Saturday, February 11, 2017

“Through music we may wander where we will in time, and find friends in every century.” ― Helen Thompson

Through this post, I hope to reach out to anyone that might have recollection of or information pertaining to the career of "Rev." Beatrice Hemphill (30th March 1898 - 24th Aug 1969).



A respected early 20th century female African-American musician, she was sent to Hodgenville to accept a post as organist for both First Baptist and Lane Lincoln CME Churches. Sadly, we know little of the biography of this talented artist. The daughter of Kentucky parents who had left the Bluegrass for Ohio during the 2nd great Southern "Diaspora" of rural Blacks seeking economic betterment to the north, Beatrice's education and career in Church Music is poorly documented. Not only was she an instrumentalist, she composed & published Sacred music as well.

Beatrice had two children, Rose & Robert Hemphill, as well as step-children Edward & Dorothy (both born in NC). The best I can determine, Beatrice briefly married a George H. Hemphill, formerly of Rutherford County, NC, sometime after Dorothy Lois Hemphill's birth there about 1925. Dorothy & Edward's natural mother may have been an Effie Queen, to whom their father returned in later years, leaving them with their step-mother Beatrice.

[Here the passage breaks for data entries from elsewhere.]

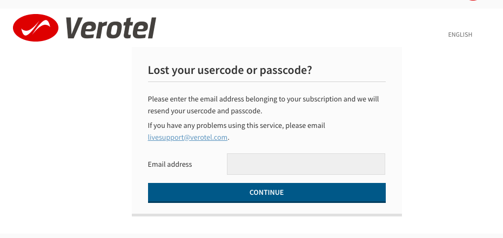The height and width of the screenshot is (238, 503).
Task: Open the ENGLISH language selector
Action: [460, 35]
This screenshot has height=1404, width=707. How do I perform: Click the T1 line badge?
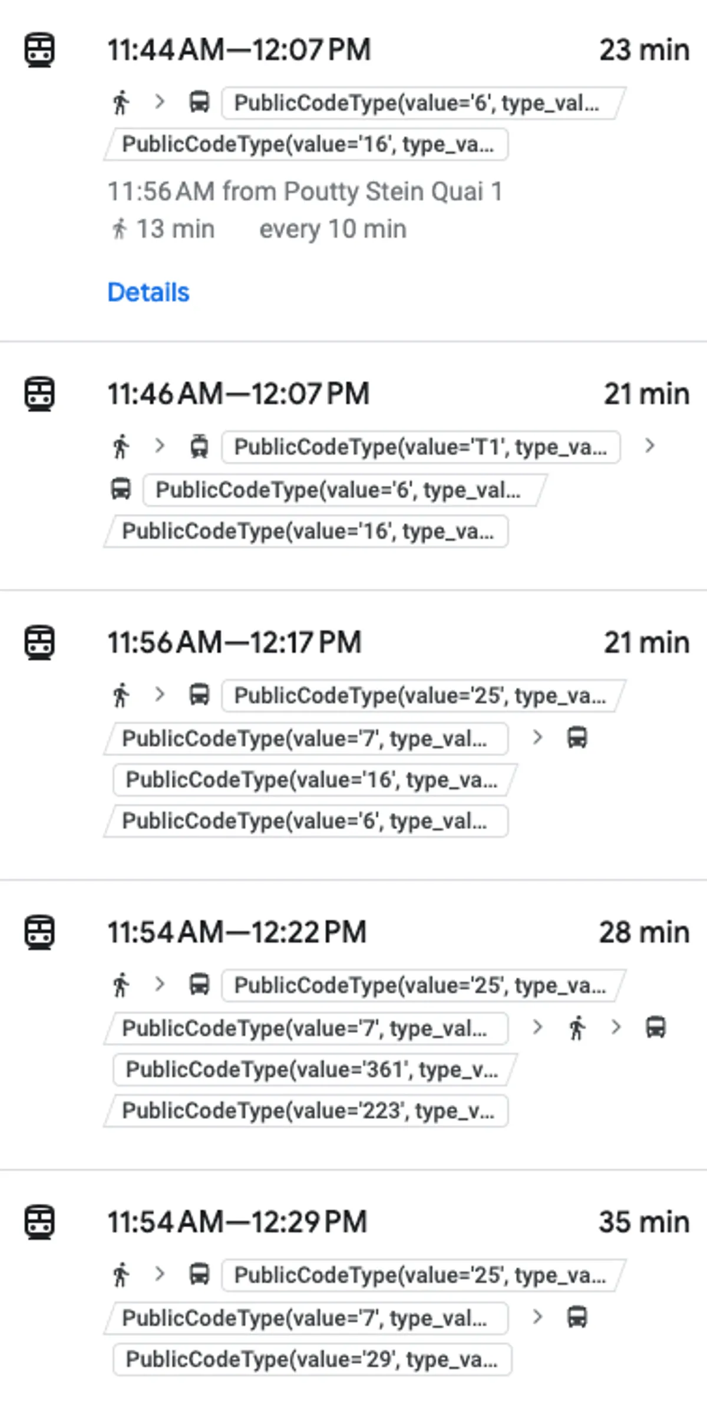421,447
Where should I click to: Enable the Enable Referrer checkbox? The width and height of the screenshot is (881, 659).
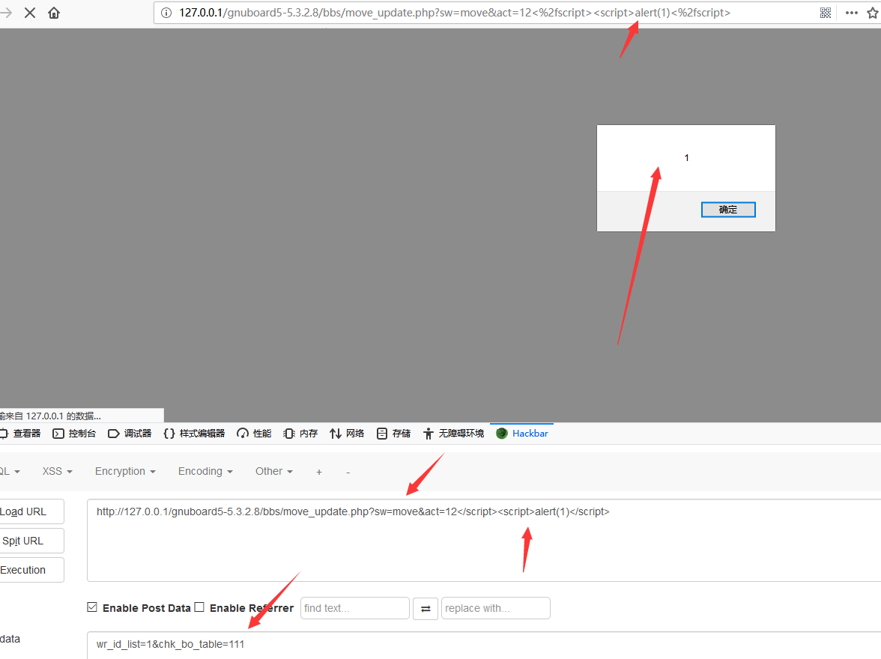199,607
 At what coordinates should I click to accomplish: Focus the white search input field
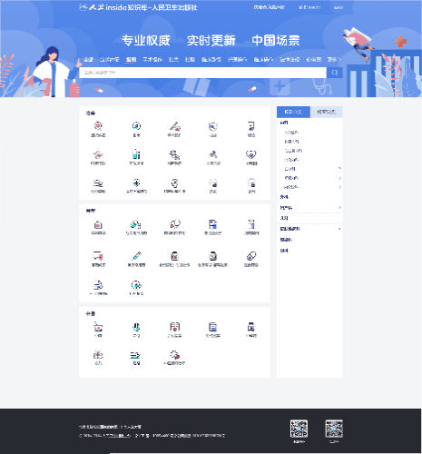pos(203,73)
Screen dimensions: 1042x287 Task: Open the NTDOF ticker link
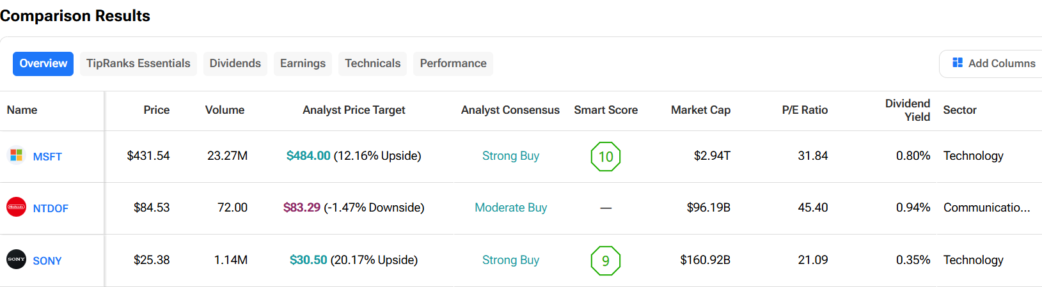[x=51, y=208]

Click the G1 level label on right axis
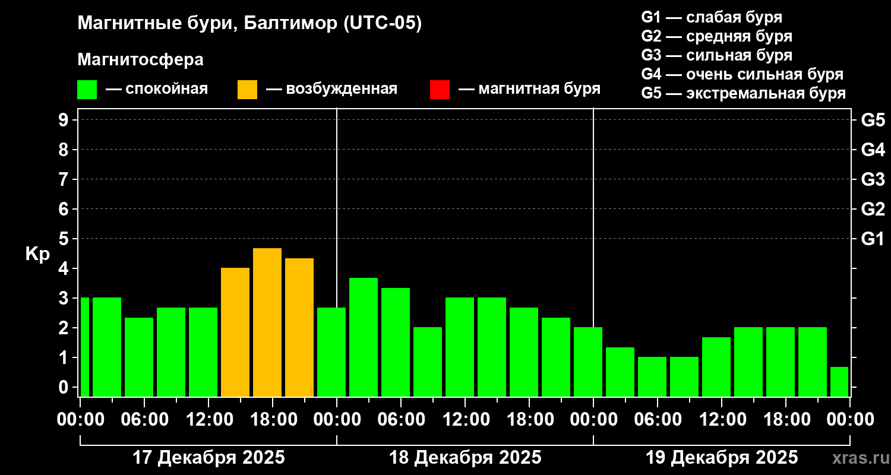click(x=873, y=239)
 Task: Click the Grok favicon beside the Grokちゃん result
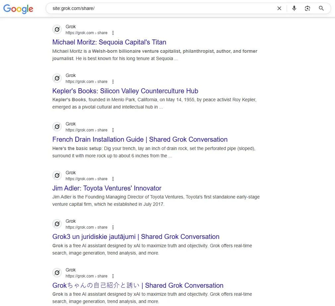click(x=57, y=272)
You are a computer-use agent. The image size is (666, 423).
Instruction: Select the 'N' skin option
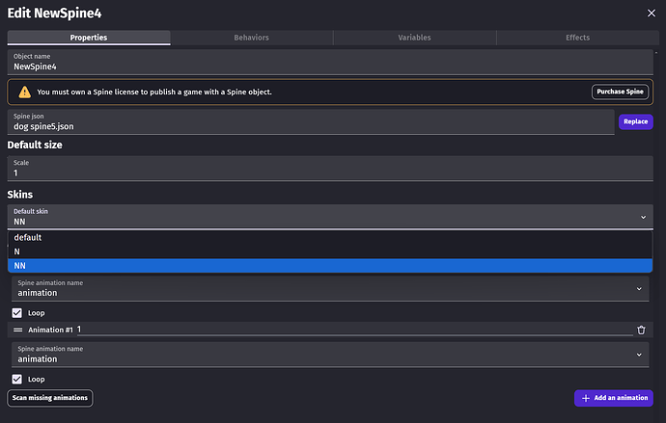click(x=330, y=251)
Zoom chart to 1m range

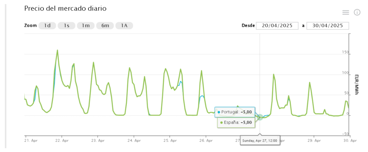coord(86,25)
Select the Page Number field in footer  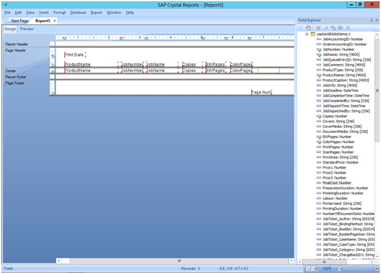pos(261,92)
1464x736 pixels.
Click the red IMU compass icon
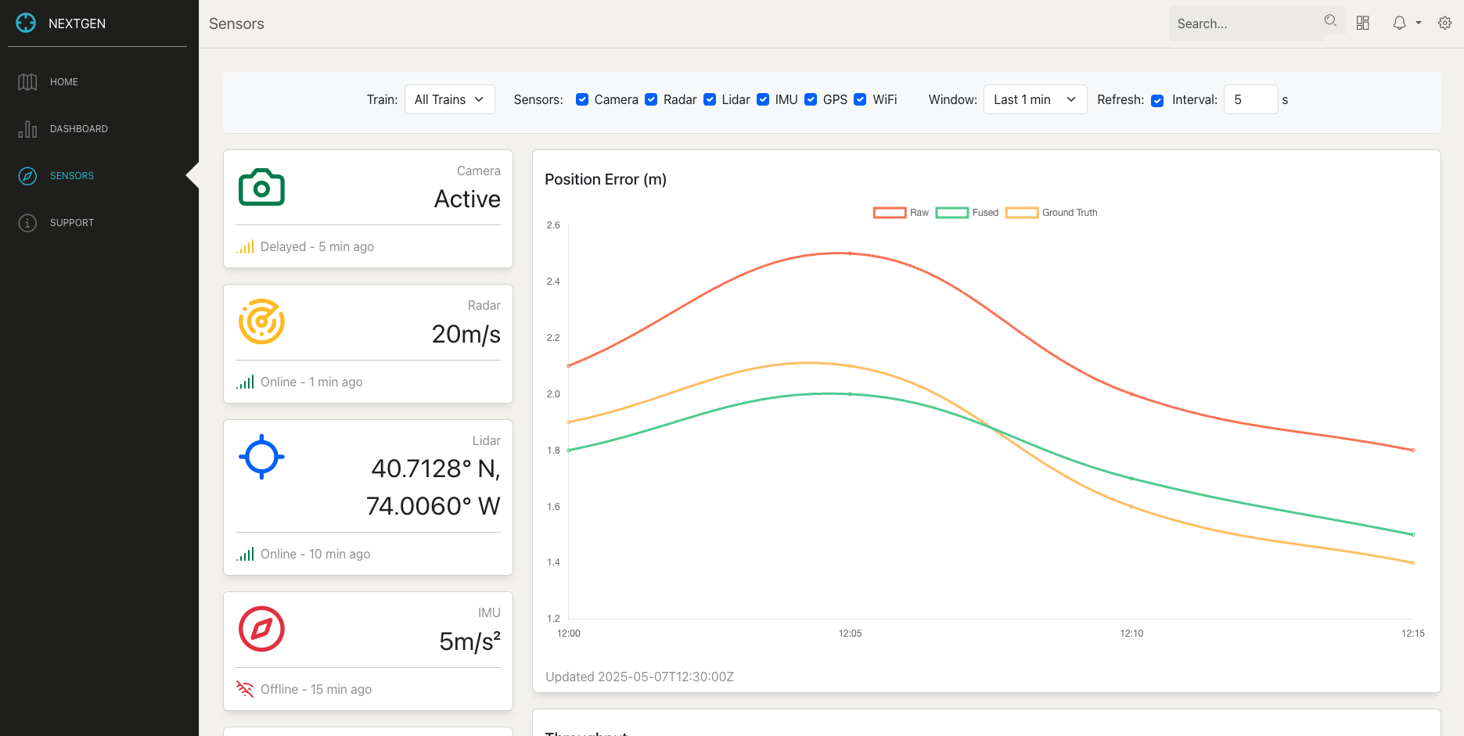tap(261, 629)
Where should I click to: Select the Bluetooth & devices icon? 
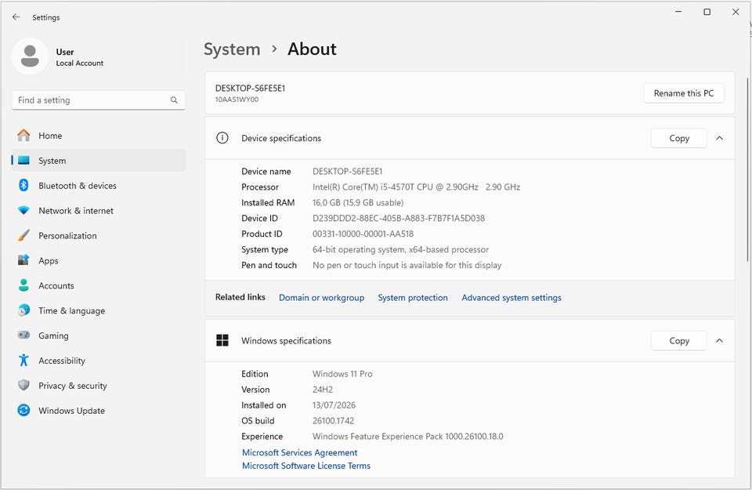point(24,185)
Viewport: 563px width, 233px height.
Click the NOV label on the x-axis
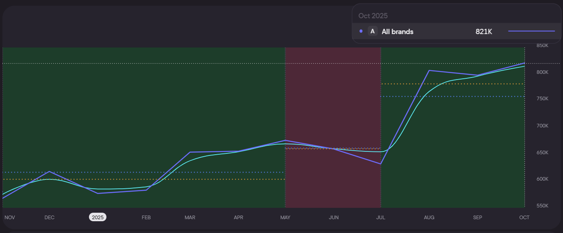click(x=10, y=218)
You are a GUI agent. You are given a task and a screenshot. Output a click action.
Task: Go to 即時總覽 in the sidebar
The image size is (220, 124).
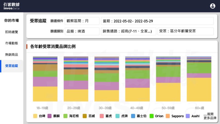click(12, 32)
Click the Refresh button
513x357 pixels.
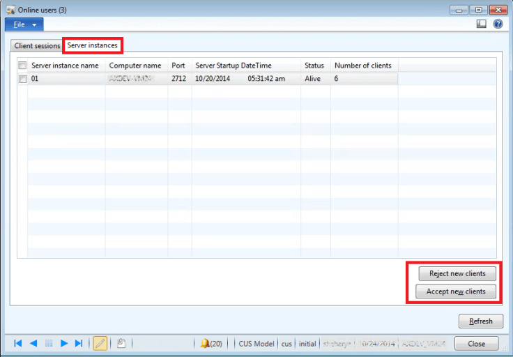point(480,321)
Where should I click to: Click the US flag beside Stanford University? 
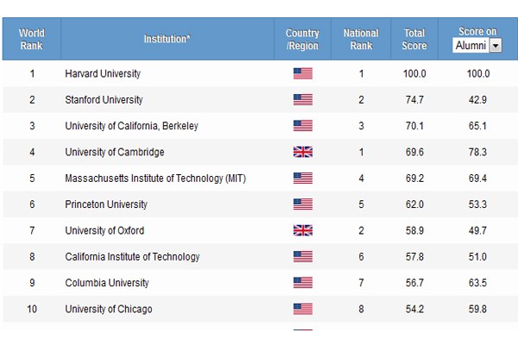302,100
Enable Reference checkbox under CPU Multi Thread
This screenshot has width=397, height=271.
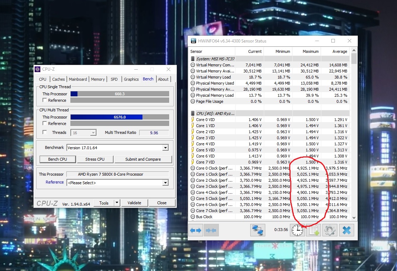45,124

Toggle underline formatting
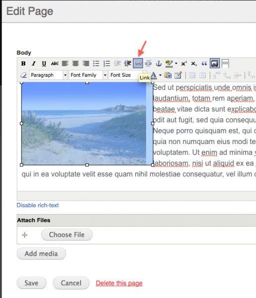coord(44,64)
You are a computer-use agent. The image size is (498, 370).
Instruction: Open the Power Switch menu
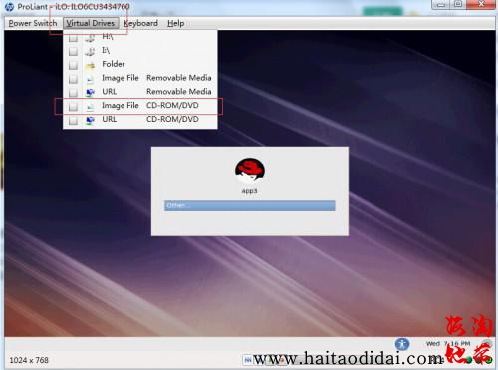pyautogui.click(x=33, y=23)
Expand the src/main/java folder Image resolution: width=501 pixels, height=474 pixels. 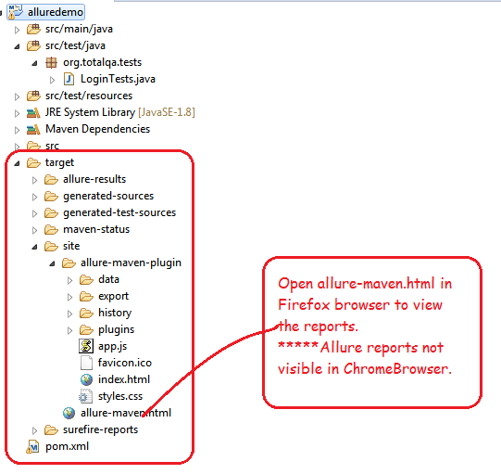coord(17,30)
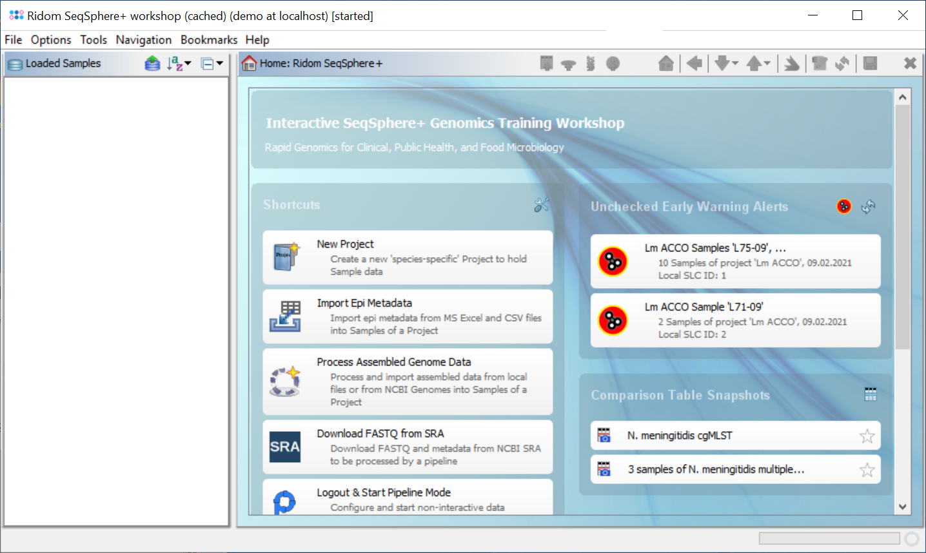Refresh the Early Warning Alerts list

[x=869, y=206]
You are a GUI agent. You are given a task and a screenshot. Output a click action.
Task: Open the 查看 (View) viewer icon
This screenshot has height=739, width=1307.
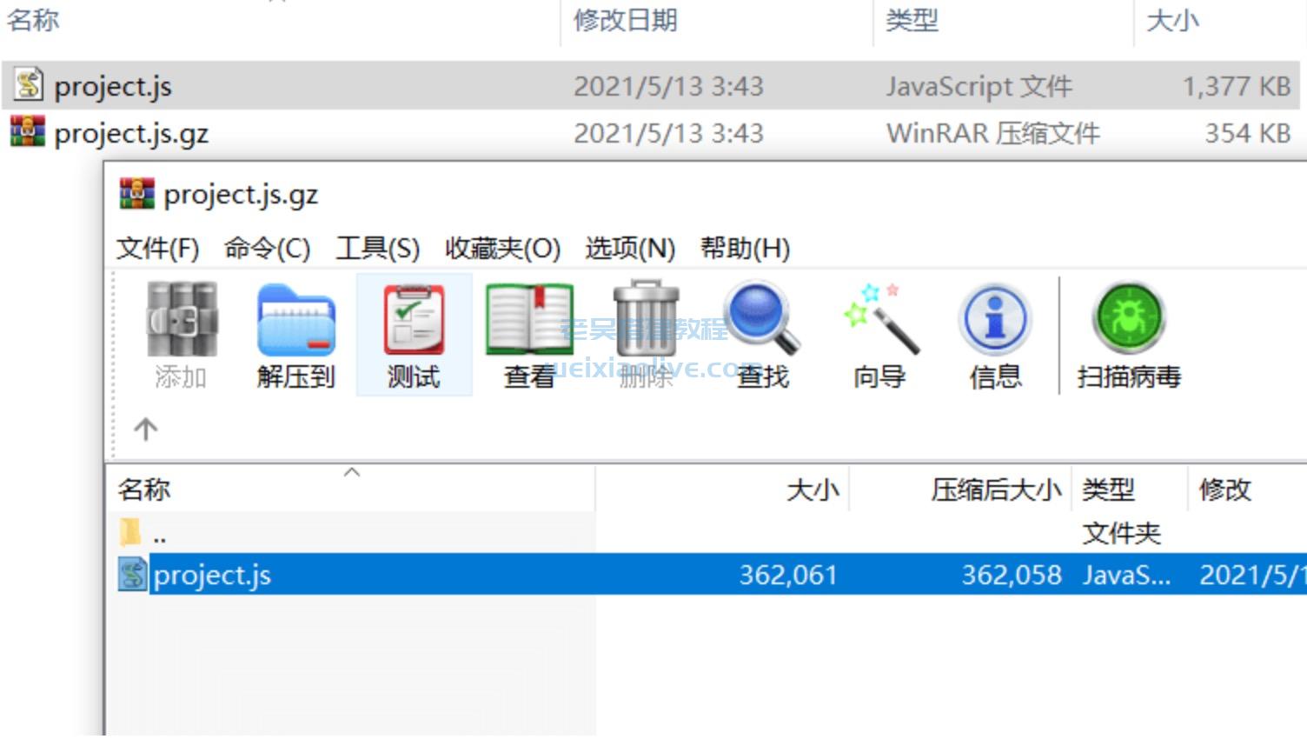[x=528, y=330]
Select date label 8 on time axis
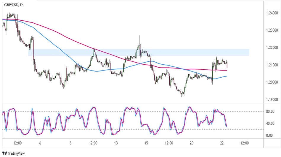 pyautogui.click(x=70, y=143)
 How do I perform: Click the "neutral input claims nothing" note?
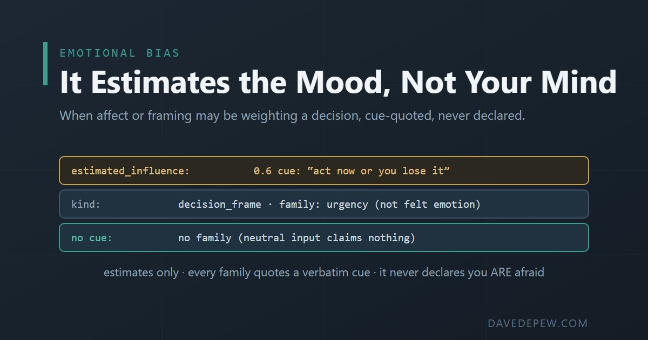click(x=326, y=238)
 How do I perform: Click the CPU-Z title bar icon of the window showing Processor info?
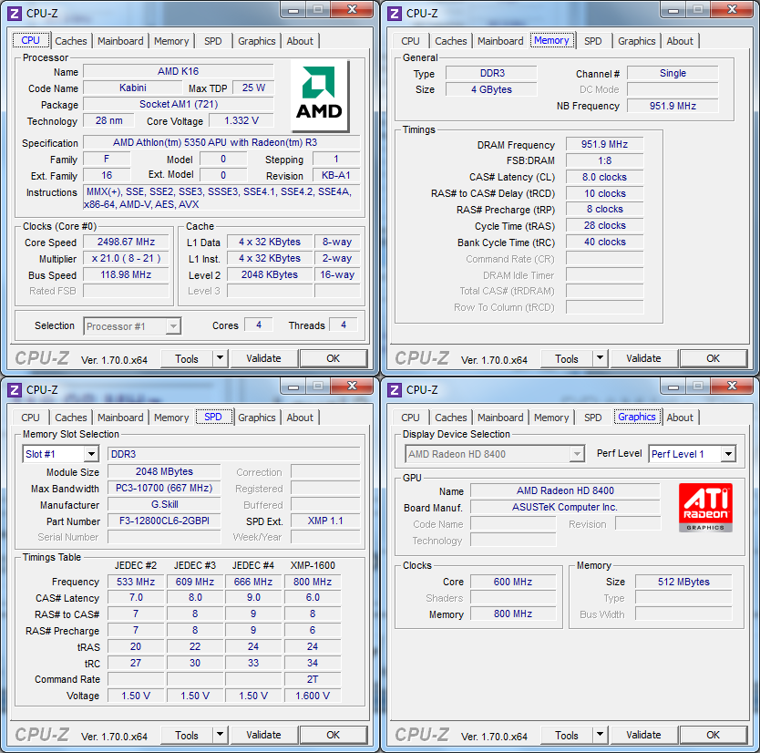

(This portion of Beatrice's life is difficult to ascertain. I have yet to confirm her maiden name, or that of her parents, or even the father of her two children, but NC birth records do show Edward as born to George Hemphill, and next Dorothy born to George H. Hemphill and Effie Queen. Later Census records say they are a white couple. Interestingly, there was a Beatrice Jackson, d/o Joseph Jackson & Emma Page, born in Guernsey County, Ohio in 1898. Our Beatrice's tombstone denotes her as Beatrice J. Hemphill.)

It seems likely that Beatrice came to Hodgenville in LaRue County during the 1940s. In 1930 she is listed in the Springfield, Clark County, OH Census as head of household (George has gone back to his first wife), but by 1940 she had relocated to Christian County, KY, near Elkton, indicating she had lived there in that Kentucky county since 1935.

Records show during this period that she had attended college for two years earlier in life, but we don't know just where she studied. Apparently as a single Black mother in Ohio, Beatrice found it difficult to support her children through her musical gifts, instead taking a job as a book keeper for a local Ice & Coal Company. Things didn't get much better during the next decade. By the time she had moved to Kentucky, she is designated as "widowed" and working as a domestic (cook) for $312 a year.

There are too many blank pages in the story of Beatrice Hemphill, as is true with the majority of Kentucky's black leaders. If you know more, or can clarify her story, please share with me.